(Saved data entries)
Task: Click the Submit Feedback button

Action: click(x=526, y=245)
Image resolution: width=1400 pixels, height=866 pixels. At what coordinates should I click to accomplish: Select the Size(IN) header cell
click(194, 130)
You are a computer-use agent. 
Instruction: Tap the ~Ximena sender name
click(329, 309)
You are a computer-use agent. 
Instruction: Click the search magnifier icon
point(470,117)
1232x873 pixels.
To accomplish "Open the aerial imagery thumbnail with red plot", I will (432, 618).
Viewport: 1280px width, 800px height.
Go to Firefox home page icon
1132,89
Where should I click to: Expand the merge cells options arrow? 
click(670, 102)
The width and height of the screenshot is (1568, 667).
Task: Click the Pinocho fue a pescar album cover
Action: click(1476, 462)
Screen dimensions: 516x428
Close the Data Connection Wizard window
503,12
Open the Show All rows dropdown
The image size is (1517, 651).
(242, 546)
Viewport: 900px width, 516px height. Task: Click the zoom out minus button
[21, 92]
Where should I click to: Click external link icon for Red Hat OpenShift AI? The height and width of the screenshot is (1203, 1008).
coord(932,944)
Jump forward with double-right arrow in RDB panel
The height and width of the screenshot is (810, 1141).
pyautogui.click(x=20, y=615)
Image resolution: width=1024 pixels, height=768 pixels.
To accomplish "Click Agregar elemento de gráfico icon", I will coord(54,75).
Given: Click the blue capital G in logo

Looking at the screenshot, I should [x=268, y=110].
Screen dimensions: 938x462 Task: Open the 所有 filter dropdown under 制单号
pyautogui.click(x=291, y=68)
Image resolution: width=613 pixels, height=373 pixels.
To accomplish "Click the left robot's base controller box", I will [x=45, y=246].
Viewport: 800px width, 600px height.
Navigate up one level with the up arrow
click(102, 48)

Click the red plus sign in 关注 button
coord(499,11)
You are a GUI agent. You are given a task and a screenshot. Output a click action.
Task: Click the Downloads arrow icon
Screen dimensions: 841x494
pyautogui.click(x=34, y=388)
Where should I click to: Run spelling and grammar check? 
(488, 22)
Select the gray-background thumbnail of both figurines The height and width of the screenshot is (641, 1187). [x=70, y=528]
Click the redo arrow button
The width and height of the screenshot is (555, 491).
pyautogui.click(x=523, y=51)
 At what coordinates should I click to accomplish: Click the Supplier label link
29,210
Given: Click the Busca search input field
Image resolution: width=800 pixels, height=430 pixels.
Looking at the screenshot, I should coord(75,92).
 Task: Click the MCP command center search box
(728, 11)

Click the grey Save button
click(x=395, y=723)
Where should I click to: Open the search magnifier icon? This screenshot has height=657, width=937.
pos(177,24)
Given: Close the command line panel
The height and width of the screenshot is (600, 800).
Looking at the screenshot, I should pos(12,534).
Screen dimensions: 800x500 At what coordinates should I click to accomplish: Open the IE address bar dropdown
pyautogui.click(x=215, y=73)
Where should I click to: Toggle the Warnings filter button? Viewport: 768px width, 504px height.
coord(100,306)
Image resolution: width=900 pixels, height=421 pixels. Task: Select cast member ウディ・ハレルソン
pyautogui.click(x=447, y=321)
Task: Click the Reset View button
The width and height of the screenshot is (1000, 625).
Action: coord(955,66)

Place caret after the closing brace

HOW TO COMPLETE THIS TASK → Reproduce every record that appears above, keeping the wording exact.

SOLUTION FOR THIS PROBLEM →
Task: Click the Submit Feedback button

Action: click(x=526, y=245)
Image resolution: width=1400 pixels, height=866 pixels. At what coordinates should I click to accomplish: Select the Size(IN) header cell
click(194, 130)
You are a computer-use agent. 
Instruction: Tap the ~Ximena sender name
click(329, 309)
You are a computer-use agent. 
Instruction: Click the search magnifier icon
point(470,117)
1232x873 pixels.
To accomplish "Open the aerial imagery thumbnail with red plot", I will (432, 618).
Viewport: 1280px width, 800px height.
Go to Firefox home page icon
1132,89
Where should I click to: Expand the merge cells options arrow? 
click(670, 102)
The width and height of the screenshot is (1568, 667).
Task: Click the Pinocho fue a pescar album cover
Action: click(1476, 462)
Screen dimensions: 516x428
Close the Data Connection Wizard window
503,12
Open the Show All rows dropdown
The image size is (1517, 651).
(242, 546)
Viewport: 900px width, 516px height. Task: Click the zoom out minus button
[21, 92]
Where should I click to: Click external link icon for Red Hat OpenShift AI? The height and width of the screenshot is (1203, 1008).
coord(932,944)
Jump forward with double-right arrow in RDB panel
The height and width of the screenshot is (810, 1141).
pyautogui.click(x=20, y=615)
Image resolution: width=1024 pixels, height=768 pixels.
To accomplish "Click Agregar elemento de gráfico icon", I will coord(54,75).
Given: Click the blue capital G in logo

Looking at the screenshot, I should [x=268, y=110].
Screen dimensions: 938x462 Task: Open the 所有 filter dropdown under 制单号
pyautogui.click(x=291, y=68)
Image resolution: width=613 pixels, height=373 pixels.
To accomplish "Click the left robot's base controller box", I will [x=45, y=246].
Viewport: 800px width, 600px height.
Navigate up one level with the up arrow
click(102, 48)

Click the red plus sign in 关注 button
coord(499,11)
You are a GUI agent. You are given a task and a screenshot. Output a click action.
Task: Click the Downloads arrow icon
Screen dimensions: 841x494
pyautogui.click(x=34, y=388)
Where should I click to: Run spelling and grammar check? 
(488, 22)
Select the gray-background thumbnail of both figurines The height and width of the screenshot is (641, 1187). [x=70, y=528]
Click the redo arrow button
The width and height of the screenshot is (555, 491).
pyautogui.click(x=523, y=51)
 At what coordinates should I click to accomplish: Click the Supplier label link
29,210
Given: Click the Busca search input field
Image resolution: width=800 pixels, height=430 pixels.
Looking at the screenshot, I should coord(75,92).
 Task: Click the MCP command center search box
(728, 11)

Click the grey Save button
click(x=395, y=723)
Where should I click to: Open the search magnifier icon? This screenshot has height=657, width=937.
pos(177,24)
Given: Close the command line panel
The height and width of the screenshot is (600, 800).
Looking at the screenshot, I should pos(12,534).
Screen dimensions: 800x500 At what coordinates should I click to accomplish: Open the IE address bar dropdown
pyautogui.click(x=215, y=73)
Where should I click to: Toggle the Warnings filter button? Viewport: 768px width, 504px height.
coord(100,306)
Image resolution: width=900 pixels, height=421 pixels. Task: Select cast member ウディ・ハレルソン
pyautogui.click(x=447, y=321)
Task: Click the Reset View button
The width and height of the screenshot is (1000, 625).
Action: coord(955,66)

Place caret after the closing brace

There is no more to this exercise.